Esa noche Antonio no pudo dormir pensando en Valeria, entraba en su mente la imagen de ella como un bello ángel. A la semana siguiente la encontró cerca del molino, nuevamente entre olores de jazmín. Esta vez, permitió que Antonio se sentara junto a ella y él comenzó a decir:
―¡Qué extraño! Apenas si conozco tu nombre y ya me has hecho tu esclavo. No sé por qué te voy a contar esto Valeria, no acostumbro hablar de mis sentimientos; pero me pesa tanto la soledad. ―Sus labios ajados temblaron de emoción e hizo un esfuerzo para continuar. ―Al nacer sólo logré pasar el umbral del vientre tibio de mi madre y me abandonó en la orfandad, cuánto hubiera deseado irme con ella o haber sido yo el que partiera. Mi padre a los cuatro años de viudez se enamoró de una joven, vuelve a contraer matrimonio y se marcha del país. Muchas veces tuve los favores de algunas damas que al poco tiempo me dejaron o dejé en el olvido.

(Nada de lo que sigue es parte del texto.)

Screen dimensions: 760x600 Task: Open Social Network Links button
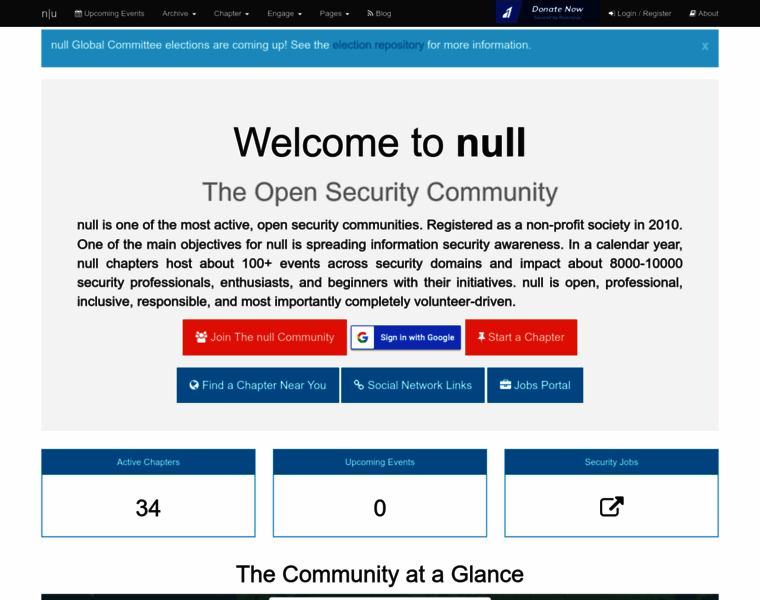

Luis, un criado viejo me hace compañía.
Valeria conmovida, tocó con ternura los mechones entrecanos de Antonio, él correspondió con una leve caricia sobre el rostro helado de ella. Valeria se levantó intempestivamente dispuesta a huir mientras Antonio le gritaba:
―¡No te vayas Valeria! ¡Llévame contigo!
Pasaron días de ausencia, hasta que le comentó a Luis sobre la presencia de una mujer que rondaba la hacienda y del hechizo al que lo hacía presa fácil de ella. Le pidió de favor, si la llegase a ver por los alrededores se lo comunicara de forma inmediata; pero Luis nunca vio nada.
Al mes, don Antonio venía de montar a su caballo “Pinto”, entró al baño a ducharse, se vistió y al entrar a su recámara, empezó a olfatear el inconfundible olor a jazmines. Él evocó a la dueña de esa esencia y pensó: Aquí está Valeria e inició una búsqueda desesperada por todos los rincones de la habitación hasta que vio en una esquina unos diminutos pies desnudos, seguidos de unas piernas cubiertas por un vestido zurcido de encaje y el cabello recogido con una peineta de florecitas blancas. Valeria clavó su mirada en la figura viril de Antonio, mientras afloraba una sonrisa cautivadora. Él se acercó lentamente y con sus manos logró zafar la peineta dejando caer la cascada de pelo rubio sobre los hombros de Valeria. Acercó la cabeza a la de ella, suavemente deslizó sus labios sobre la boca virginal de su amada y comenzó a decir:
―Te he extrañado, te extraño como a nadie, estoy ansioso por conocerte, dime quién eres. ―Despacio desabotonó el vestido y se dedicó a palpar con éxtasis cada parte de aquel cuerpo inmaculado. En tanto musitaba:
―No me abandones. Llévame contigo.
Antonio se desprendió de sus vestiduras, sin dejar de tocarla, hasta comenzar a abrir ese paraíso escondido, que parecía reservado para él a través del tiempo. Por primera vez probó el amor y la ternura de una mujer. Valeria llenaba su ser como ninguna y afuera los grillos cantaban con regocijo.

Luis un tanto preocupado por no ver a su patrón, rondaba la “casa grande de la hacienda”; aunque no se atrevió a interrumpir la intimidad de don Antonio. Escuchaba voces y se preguntó si acaso hablaba con la dama misteriosa noche y día. A los dos días, el mozo se percató del silencio en la habitación de su amo; entró sigilosamente, aspiró un fuerte olor a jazmines, miró estupefacto el cuerpo rígido de don Antonio que tenía entre sus manos una peineta de flores blancas.